O amigo JR me envia o link para a página de uma organização que eu desconhecia: OLADD, Organización Latinoamericana para la Defensa de la Democracia. O nome atraente me fez de imediato querer ver do que se tratava. A organização em questão tem sua sede em um país hispano-falante: sua página está em espanhol, e conta com versão em inglês.
Num artigo, o autor propõe (e pede contribuições) para a criação de um “Hezbollah Latino-americano”. O argumento é conhecido: a "luta contra o imperialismo". No fundo, é mais um intento de usar a religião para que grupos extremistas cheguem ao poder. O imperialismo não se combate voltando 500 anos para o passado, mas promovendo o desenvolvimento econômico e social, a democracia, a consciência de cidadania, e a liberdade.
Ao contrário, não existe nada mais opressivo do que os regimes fundamentalistas islâmicos, que suprimem as liberdades civis e retrotraem as populações dos países que caem sob seu domínio à idade das trevas. A doutrina islâmica não tem nada a ver com Latino América, muito menos a criação de um hipotético "Hezbollah" regional. No Líbano, a outrora "Suíça do Oriente", o Hezbollah provocou a divisão do país, sua decadência e destruição. A existência do vizinho Israel é usada pelo grupo para desviar o foco e se manter no poder.

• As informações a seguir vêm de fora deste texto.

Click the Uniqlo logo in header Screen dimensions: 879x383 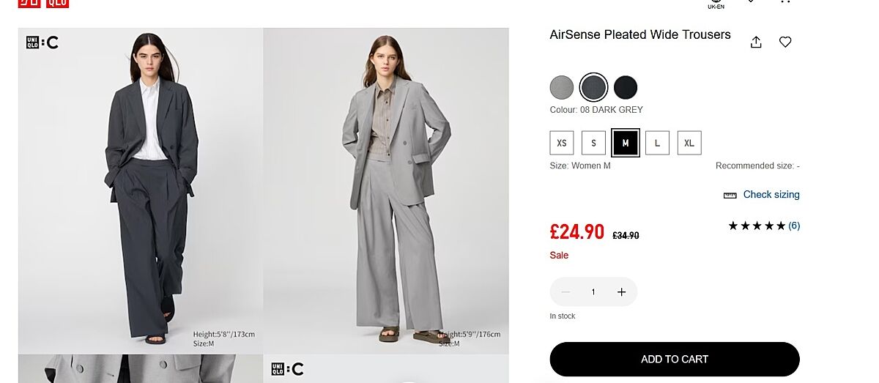point(43,3)
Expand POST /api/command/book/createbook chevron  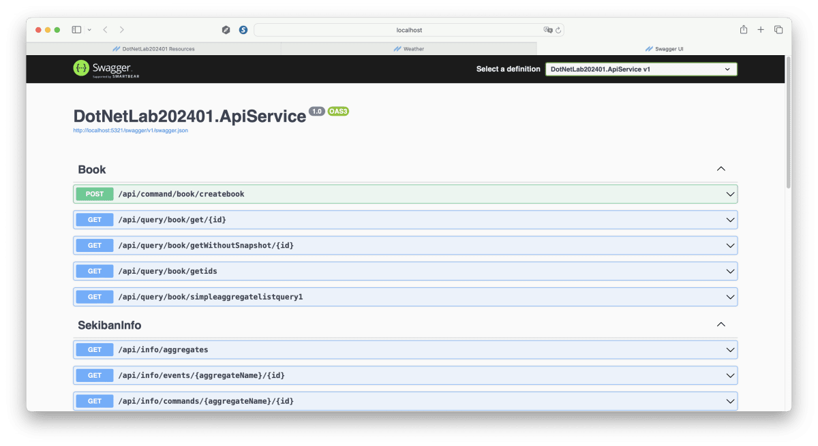point(730,194)
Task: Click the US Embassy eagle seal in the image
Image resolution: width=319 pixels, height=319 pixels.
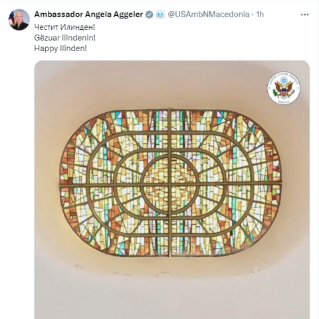Action: click(283, 88)
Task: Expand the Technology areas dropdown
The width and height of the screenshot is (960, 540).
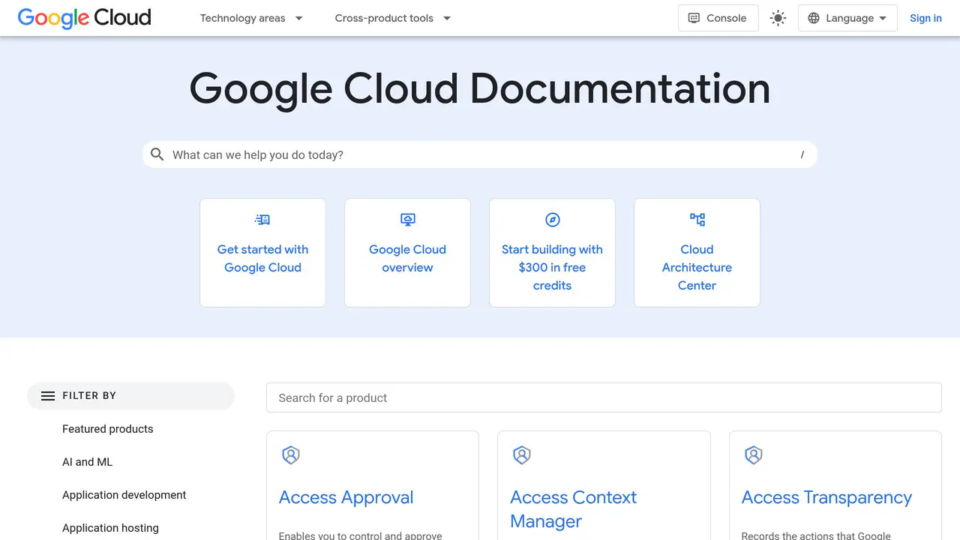Action: point(251,18)
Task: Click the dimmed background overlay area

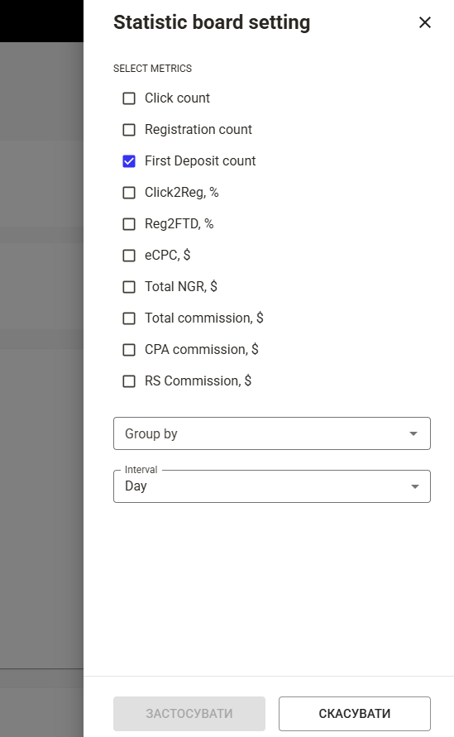Action: pos(41,352)
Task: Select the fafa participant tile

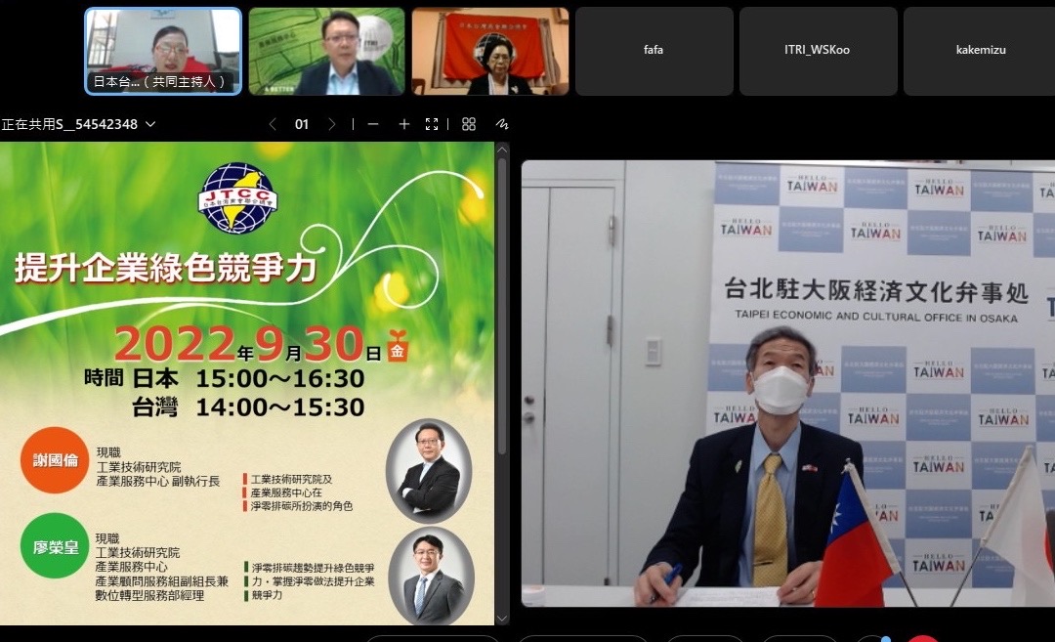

Os latino-americanos somos ocidentais e cristãos, e nossa tradição é de respeito a todos os outros credos. Nos regimes islâmicos, detrás das enganosas declarações de amor à democracia e à liberdade dos líderes, oculta-se uma ideologia totalitária, que propicia a instalação de uma teocracia estatal para a dominação absoluta do indivíduo, a redução da mulher à condição de animal doméstico, e a supressão das liberdades civis. Tudo em nome de Alá.
Os cidadãos latino-americanos, que tivemos a fortuna de não cair sob esse flagelo, precisamos ficar atentos e dizer não ao islamismo totalitário e retrógrado. Governos de países islâmicos não hesitam em massacrar seus próprios cidadãos para se manter no poder, como aconteceu na Líbia de Gaddafi e no Afeganistão do regime Talibã, e como ainda acontece no Irã de Ahmadinejad e os Aiatolás, e na Síria de Bashar al Assad – para dar somente alguns exemplos.
O mundo ocidental, e o sistema capitalista, têm muitos defeitos, que precisam ser corrigidos. Porém, o caminho não é a instalação de um regime islâmico totalitário, como os existem nesses países – que não por acaso estão entre os mais atrasados do mundo.